# itunes not recognising ipod



## majicmurf (Mar 1, 2007)

i have a third generation 20gb ipod, formatted originally for windows but now i have it running through a G4 powerbook. since i downloaded iTunes7.0.2, iTunes no longer recognises my ipod and insists on re-formatting it to factory settings.
how can i uninstall the new iTunes and return to an iTunes version that will recognise my iPod so I can save my library before reformatting?


----------



## sinclair_tm (Mar 11, 2005)

you can't roll back itunes versions. and you can't use itunes to pull music off ipods anyway. and are you sure itunes wants to reformat your ipod, and not update it? what is the error word for word? and does the mac see the ipod otherwise?


----------



## majicmurf (Mar 1, 2007)

ive been using 'import ipod audio files' to upload music from my ipod on the mac which works at around a 90% success rate.
ive had no problems with iTunes until i just downloaded version7.0.2, now it cant read any data on my ipod.
it now wants me to restore the factory settings, which means that i lose all the music on the ipod, but the ipod will then be mac formatted
thats cool but im going to lose a lot of recently copied music that has not yet been backed up
thats not cool
what i want to do is lose version 7.0.2 without losing any music and go back to the happy days of happy music
how can i do that, cos there must be a way
cheers for the reply


----------



## majicmurf (Mar 1, 2007)
# # # # #
### [INSTRUCTION A]
Transcribe the part of the forum thread on iTunes not recognizing the iPod that opens with the words containing "i have a third" and closes with "the ipod otherwise?".

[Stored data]
# # # # #
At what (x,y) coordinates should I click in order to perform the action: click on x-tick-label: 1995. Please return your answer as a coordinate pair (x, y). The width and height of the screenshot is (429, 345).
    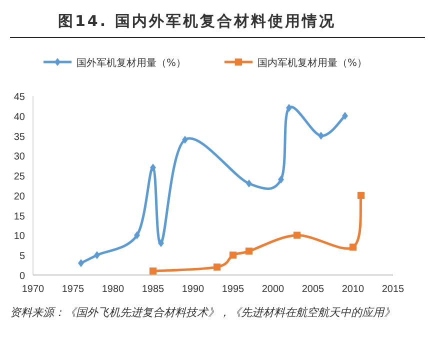
    Looking at the image, I should click on (234, 290).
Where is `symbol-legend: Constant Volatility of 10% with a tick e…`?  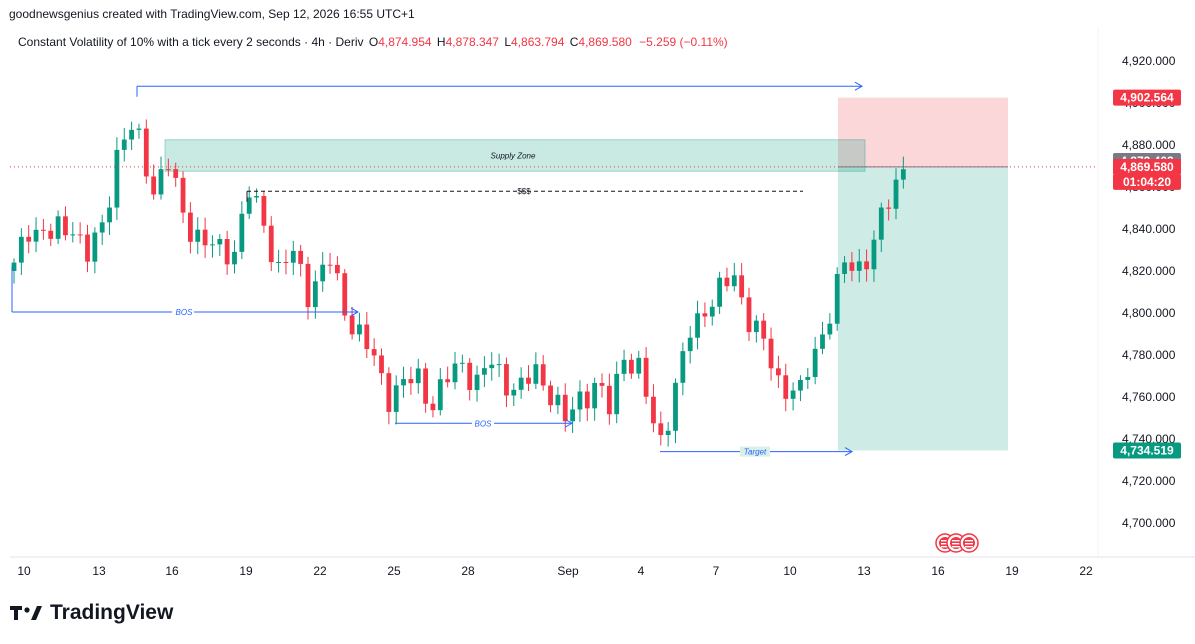
symbol-legend: Constant Volatility of 10% with a tick e… is located at coordinates (373, 42).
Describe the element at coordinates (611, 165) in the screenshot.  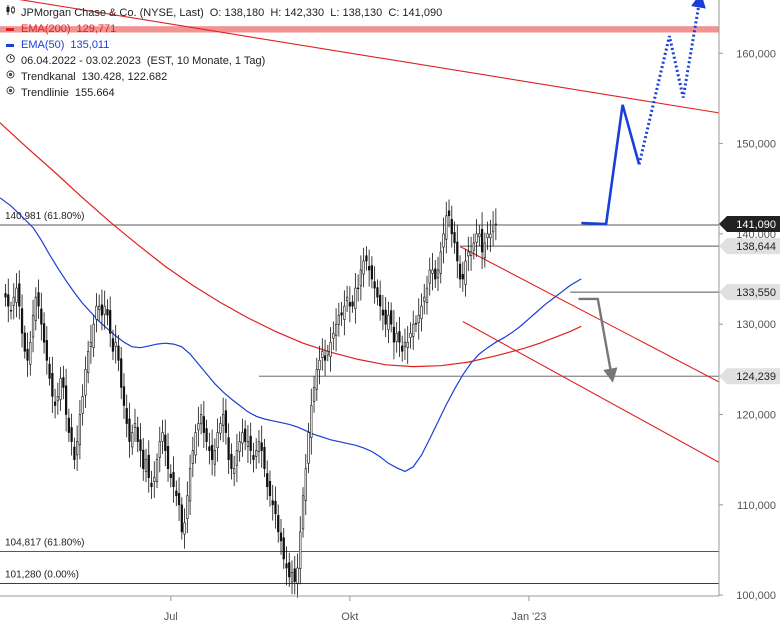
I see `projection-solid-path` at that location.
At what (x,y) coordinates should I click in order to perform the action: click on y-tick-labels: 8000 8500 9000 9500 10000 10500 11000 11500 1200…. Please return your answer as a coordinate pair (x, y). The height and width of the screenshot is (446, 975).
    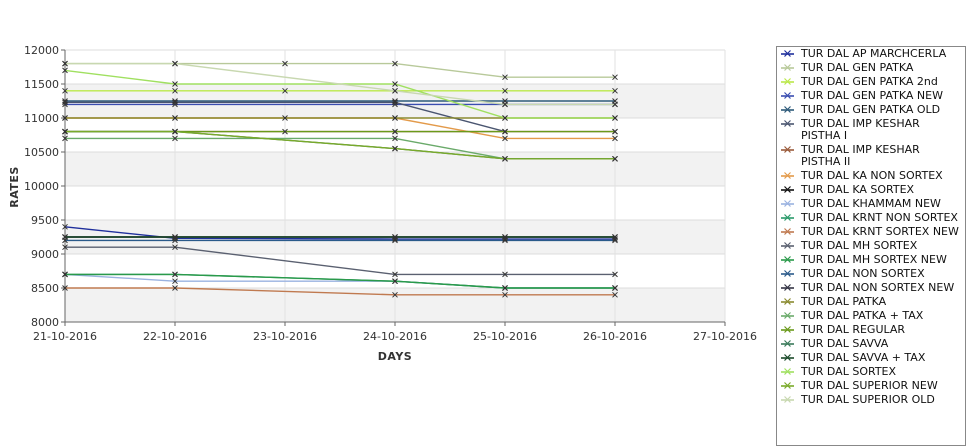
    Looking at the image, I should click on (42, 186).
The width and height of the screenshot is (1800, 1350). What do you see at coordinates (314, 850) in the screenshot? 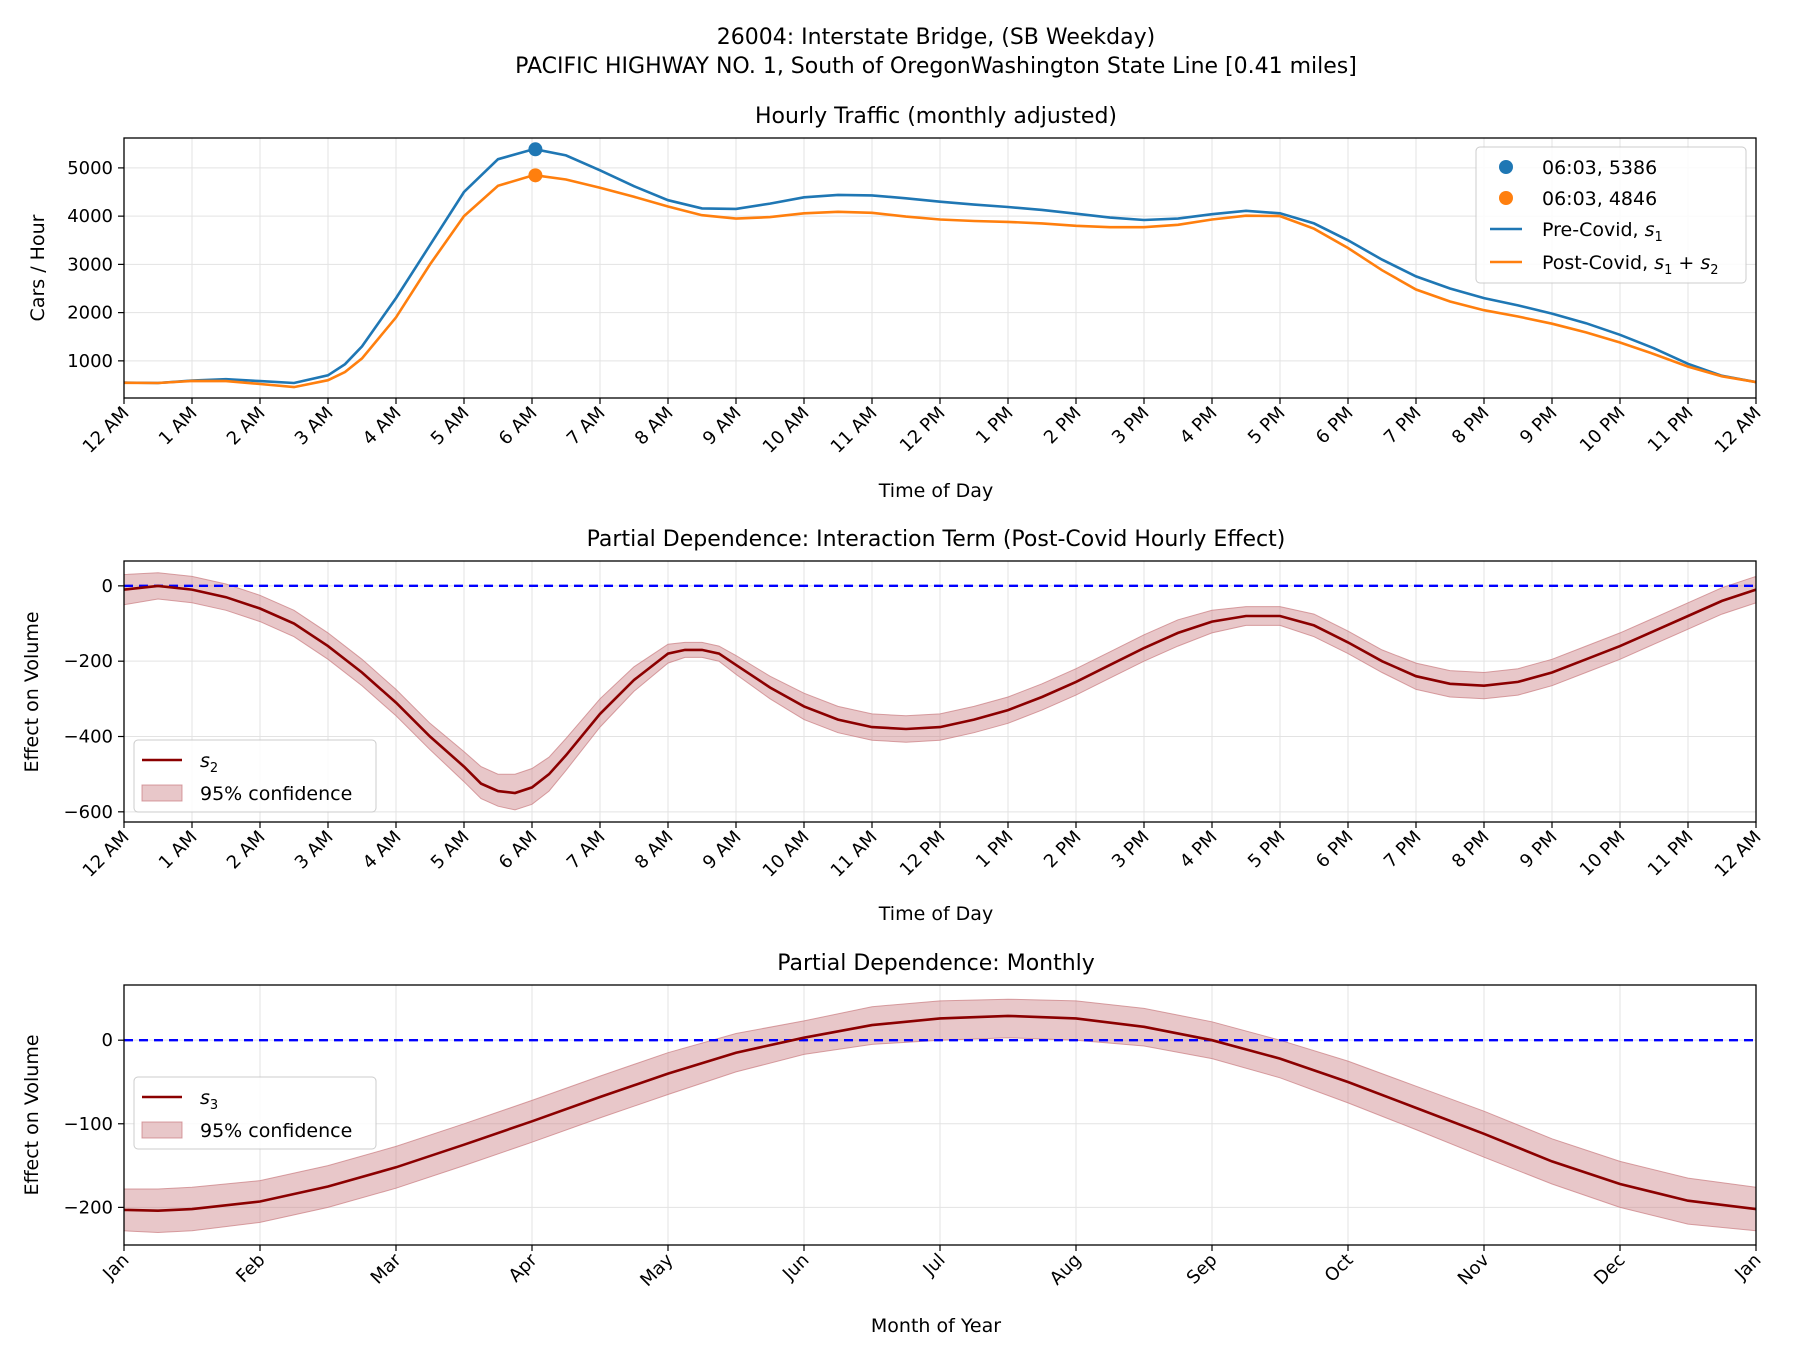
# # # # #
### [INSTRUCTION B]
Express every line of the stored data rows above as a JSON list of strings, one string per line, skipping blank lines and leaving out the pictures.

### [EXERCISE ANSWER A]
i have a third generation 20gb ipod, formatted originally for windows but now i have it running through a G4 powerbook. since i downloaded iTunes7.0.2, iTunes no longer recognises my ipod and insists on re-formatting it to factory settings.
how can i uninstall the new iTunes and return to an iTunes version that will recognise my iPod so I can save my library before reformatting?


----------



## sinclair_tm (Mar 11, 2005)

you can't roll back itunes versions. and you can't use itunes to pull music off ipods anyway. and are you sure itunes wants to reformat your ipod, and not update it? what is the error word for word? and does the mac see the ipod otherwise?

### [EXERCISE ANSWER B]
[
  "At what (x,y) coordinates should I click in order to perform the action: click on x-tick-label: 1995. Please return your answer as a coordinate pair (x, y). The width and height of the screenshot is (429, 345).",
  "    Looking at the image, I should click on (234, 290).",
  "Where is `symbol-legend: Constant Volatility of 10% with a tick e…`?  ",
  "symbol-legend: Constant Volatility of 10% with a tick e… is located at coordinates (373, 42).",
  "Describe the element at coordinates (611, 165) in the screenshot.  ",
  "I see `projection-solid-path` at that location.",
  "At what (x,y) coordinates should I click in order to perform the action: click on y-tick-labels: 8000 8500 9000 9500 10000 10500 11000 11500 1200…. Please return your answer as a coordinate pair (x, y). The height and width of the screenshot is (446, 975).",
  "    Looking at the image, I should click on (42, 186).",
  "The width and height of the screenshot is (1800, 1350). What do you see at coordinates (314, 850) in the screenshot? "
]